In a published opinion that would set precedent on application of the state’s Safe Drinking Water Act, the court’s three-judge panel ruled the county had a “mandatory duty” not only to require the property owner to regularly test the water, but to review the results and order the owner to alert his residents when contamination was found.

“It would defeat the purpose of the law, which is ‘to ensure that the water delivered by public water systems of this state shall at all times be pure, wholesome and potable,’ if these explicit duties did not also include the duty to direct the water system to properly notify its water consumers when their drinking water is contaminated,” Justice Eugene Premo wrote in the 14-page opinion. Premo was joined in the ruling by Presiding Justice Conrad Rushing and Justice Franklin Elia.

The county argued in Monterey County Superior Court and before the appellate panel that its only obligation was to require the testing.

Deputy County Counsel Patrick McGreal, who represented the county, said he will almost certainly appeal the ruling.

“I heard about the decision when I got a call from another public agency which said it wanted to join in an appeal, because this decision is just plain wrong,” he said. “At this point, we almost have an obligation to appeal because it deviates so far from existing law.”

McGreal declined to name the agency that contacted him.

The opinion reverses an April 2006 ruling by Superior Court Judge Kay Kingsley, who agreed with the county’s argument and released it as a defendant in the case. The lawsuit will be sent back to Kingsley for setting of a trial date.

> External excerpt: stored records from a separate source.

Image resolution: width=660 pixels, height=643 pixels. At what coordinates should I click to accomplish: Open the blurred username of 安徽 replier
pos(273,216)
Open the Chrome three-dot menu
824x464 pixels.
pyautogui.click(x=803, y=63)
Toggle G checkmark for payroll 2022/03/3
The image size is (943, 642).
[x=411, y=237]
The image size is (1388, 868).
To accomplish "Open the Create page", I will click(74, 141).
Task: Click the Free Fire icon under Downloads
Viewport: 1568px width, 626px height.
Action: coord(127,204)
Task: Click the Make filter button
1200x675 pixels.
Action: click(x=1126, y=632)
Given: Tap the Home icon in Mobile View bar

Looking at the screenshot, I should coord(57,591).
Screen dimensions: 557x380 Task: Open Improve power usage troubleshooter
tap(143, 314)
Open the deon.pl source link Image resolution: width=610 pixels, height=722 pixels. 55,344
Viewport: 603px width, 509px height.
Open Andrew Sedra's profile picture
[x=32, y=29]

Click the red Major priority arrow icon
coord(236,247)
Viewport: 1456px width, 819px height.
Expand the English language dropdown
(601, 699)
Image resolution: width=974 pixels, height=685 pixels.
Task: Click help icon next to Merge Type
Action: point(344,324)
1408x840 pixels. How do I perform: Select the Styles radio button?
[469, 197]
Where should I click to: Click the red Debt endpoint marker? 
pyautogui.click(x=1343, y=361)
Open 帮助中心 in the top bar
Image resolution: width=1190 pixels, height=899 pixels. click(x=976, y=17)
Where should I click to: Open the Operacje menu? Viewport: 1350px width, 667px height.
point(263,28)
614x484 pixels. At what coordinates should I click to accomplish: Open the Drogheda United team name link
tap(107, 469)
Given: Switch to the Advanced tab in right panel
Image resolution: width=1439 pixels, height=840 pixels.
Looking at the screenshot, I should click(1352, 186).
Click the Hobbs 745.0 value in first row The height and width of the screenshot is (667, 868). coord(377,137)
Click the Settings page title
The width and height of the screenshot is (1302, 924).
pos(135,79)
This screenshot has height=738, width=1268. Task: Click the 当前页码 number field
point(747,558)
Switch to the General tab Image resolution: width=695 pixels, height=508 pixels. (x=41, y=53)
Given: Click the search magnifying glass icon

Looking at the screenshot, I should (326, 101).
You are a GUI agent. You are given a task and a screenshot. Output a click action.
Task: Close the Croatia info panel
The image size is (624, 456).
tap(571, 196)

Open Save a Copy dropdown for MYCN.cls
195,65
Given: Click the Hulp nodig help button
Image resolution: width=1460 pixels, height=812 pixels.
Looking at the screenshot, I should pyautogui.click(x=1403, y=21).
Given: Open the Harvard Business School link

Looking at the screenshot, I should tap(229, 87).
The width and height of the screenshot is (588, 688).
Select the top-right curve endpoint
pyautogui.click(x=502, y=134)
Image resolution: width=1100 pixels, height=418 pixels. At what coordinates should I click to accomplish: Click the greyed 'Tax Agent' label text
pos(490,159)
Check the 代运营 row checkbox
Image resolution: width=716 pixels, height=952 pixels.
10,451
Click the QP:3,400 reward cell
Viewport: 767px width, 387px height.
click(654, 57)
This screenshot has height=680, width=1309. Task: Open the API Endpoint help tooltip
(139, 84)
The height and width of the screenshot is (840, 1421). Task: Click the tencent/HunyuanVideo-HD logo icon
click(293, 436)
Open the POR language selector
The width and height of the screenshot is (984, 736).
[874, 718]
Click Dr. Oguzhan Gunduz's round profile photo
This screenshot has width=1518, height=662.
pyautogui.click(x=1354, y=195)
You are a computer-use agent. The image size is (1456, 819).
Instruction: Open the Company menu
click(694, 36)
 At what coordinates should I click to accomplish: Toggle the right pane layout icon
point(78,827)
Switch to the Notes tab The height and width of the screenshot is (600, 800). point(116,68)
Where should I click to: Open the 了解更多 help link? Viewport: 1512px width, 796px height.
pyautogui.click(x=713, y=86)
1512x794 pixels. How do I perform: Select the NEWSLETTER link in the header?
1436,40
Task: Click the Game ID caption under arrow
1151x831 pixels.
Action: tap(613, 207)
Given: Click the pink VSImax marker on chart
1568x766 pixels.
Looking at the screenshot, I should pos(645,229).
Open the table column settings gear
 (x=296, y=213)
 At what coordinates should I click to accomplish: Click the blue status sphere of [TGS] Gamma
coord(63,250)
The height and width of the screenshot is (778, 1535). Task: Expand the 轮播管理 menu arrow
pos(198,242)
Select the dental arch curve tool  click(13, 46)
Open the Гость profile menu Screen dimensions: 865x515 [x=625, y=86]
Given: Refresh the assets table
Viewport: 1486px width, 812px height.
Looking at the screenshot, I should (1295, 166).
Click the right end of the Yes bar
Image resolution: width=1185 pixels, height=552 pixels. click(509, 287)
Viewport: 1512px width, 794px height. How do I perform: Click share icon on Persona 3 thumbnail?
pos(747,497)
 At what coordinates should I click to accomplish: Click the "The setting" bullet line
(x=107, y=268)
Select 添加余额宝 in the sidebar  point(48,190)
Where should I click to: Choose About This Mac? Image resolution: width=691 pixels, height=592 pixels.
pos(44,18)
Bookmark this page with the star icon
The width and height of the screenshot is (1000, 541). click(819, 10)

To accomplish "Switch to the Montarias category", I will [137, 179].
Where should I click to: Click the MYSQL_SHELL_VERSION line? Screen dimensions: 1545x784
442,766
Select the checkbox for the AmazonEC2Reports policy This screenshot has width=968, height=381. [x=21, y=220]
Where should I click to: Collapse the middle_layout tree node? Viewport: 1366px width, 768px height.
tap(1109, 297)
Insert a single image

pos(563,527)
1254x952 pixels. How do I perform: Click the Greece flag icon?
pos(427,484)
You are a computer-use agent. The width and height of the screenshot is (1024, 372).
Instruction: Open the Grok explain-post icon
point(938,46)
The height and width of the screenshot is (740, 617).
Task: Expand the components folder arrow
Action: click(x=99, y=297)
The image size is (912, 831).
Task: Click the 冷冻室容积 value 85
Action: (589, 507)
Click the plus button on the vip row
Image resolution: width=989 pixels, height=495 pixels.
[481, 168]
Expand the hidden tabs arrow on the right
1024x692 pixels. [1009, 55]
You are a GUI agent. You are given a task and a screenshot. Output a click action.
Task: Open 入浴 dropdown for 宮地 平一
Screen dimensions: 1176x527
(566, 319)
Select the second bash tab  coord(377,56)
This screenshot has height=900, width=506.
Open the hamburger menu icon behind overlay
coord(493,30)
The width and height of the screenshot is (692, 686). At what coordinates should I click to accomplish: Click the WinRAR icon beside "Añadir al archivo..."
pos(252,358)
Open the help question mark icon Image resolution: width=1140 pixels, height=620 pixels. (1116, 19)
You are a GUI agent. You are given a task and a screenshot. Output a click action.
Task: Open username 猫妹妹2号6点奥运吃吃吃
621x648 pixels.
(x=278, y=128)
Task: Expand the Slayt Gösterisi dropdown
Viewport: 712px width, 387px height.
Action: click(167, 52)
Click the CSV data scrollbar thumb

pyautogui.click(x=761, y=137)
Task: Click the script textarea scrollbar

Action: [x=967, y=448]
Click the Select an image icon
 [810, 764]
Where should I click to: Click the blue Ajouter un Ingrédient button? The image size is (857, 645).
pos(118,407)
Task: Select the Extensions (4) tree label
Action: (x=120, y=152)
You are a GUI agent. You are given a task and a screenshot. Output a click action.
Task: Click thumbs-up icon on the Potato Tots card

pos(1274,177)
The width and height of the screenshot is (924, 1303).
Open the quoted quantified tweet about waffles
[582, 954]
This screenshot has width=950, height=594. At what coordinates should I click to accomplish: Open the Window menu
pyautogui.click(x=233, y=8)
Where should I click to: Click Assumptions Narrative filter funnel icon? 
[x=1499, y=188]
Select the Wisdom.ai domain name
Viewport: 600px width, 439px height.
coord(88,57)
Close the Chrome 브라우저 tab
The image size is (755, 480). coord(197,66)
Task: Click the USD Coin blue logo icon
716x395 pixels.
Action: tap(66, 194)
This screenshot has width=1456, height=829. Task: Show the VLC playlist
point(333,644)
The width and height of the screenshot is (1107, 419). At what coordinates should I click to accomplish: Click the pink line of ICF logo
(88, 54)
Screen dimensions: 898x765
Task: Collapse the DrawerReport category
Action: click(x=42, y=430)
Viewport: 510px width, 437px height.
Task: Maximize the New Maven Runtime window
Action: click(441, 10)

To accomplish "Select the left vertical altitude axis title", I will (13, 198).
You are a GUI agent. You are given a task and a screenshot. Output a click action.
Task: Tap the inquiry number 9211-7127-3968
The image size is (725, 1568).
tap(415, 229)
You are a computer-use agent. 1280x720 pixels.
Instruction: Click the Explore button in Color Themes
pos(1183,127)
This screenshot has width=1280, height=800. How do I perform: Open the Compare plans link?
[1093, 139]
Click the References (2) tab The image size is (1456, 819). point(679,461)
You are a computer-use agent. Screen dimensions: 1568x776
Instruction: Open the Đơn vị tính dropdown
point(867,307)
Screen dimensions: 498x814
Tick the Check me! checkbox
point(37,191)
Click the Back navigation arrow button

The residents of Jensen Camp sued the county and then-Jensen Camp owner Rick Pinch in 2004, one year after they learned by accident that their water was tainted with naturally occurring fluoride.

The residents’ attorney, Brian Burchett of San Diego, told the appellate panel one of the residents went to the county in 2003 to complain about discolored water. A clerk checked the file on the property and was stunned to see test results showing four times the safe level of fluoride in the water since 1995.

Compounding the problem, said Burchett, is the fact that the county Health Department did react to high levels of bacteria shown in the tests, ordering the residents to boil their water. The boiling action, he said, destroyed the bacteria but evaporated some of the pure water, increasing the concentration of fluoride.

Fluoride is effective as a topical deterrent to tooth decay, Burchett said. In fluoridated water systems, he said, it is swishing with the water, not its ingestion, that prevents cavities. Even then, less than 1 part per million is added to the water.

Water at Jensen Camp, Burchett said, was tested as high as 8.5 parts per million.

At elevated levels, Burchett said, fluoride actually rots teeth and causes bone-density, kidney and neurological disorders, all problems experienced by residents at Jensen Camp.

The 6th District court has historically been stingy with “published,” precedent-setting opinions, electing instead to issue unpublished opinions that affect only the case at hand.

Burchett said his research shows that the appellate court’s ruling is the first by any state appeals court that spells out the government’s responsibilities under the Safe Drinking Water Act. The wording of the act is detailed and unambiguous, he said, “down to where you place the stamp.”

“I think (the court) got it right,” he said. “The legislature wanted to leave absolutely nothing to the discretion of the county. So it was baffling to us that the county was claiming no specific mandatory duties and that Kingsley agreed.

“We’re glad the court of appeal saw it that way and the county can now be held responsible for the injuries they caused these people.”

The lawsuit is still pending against Pinch. According to the complaint, he sold the camp to one of his residents in 2003 without informing him of the water problems. That resident, Javier Guzman, is the lead plaintiff in the lawsuit.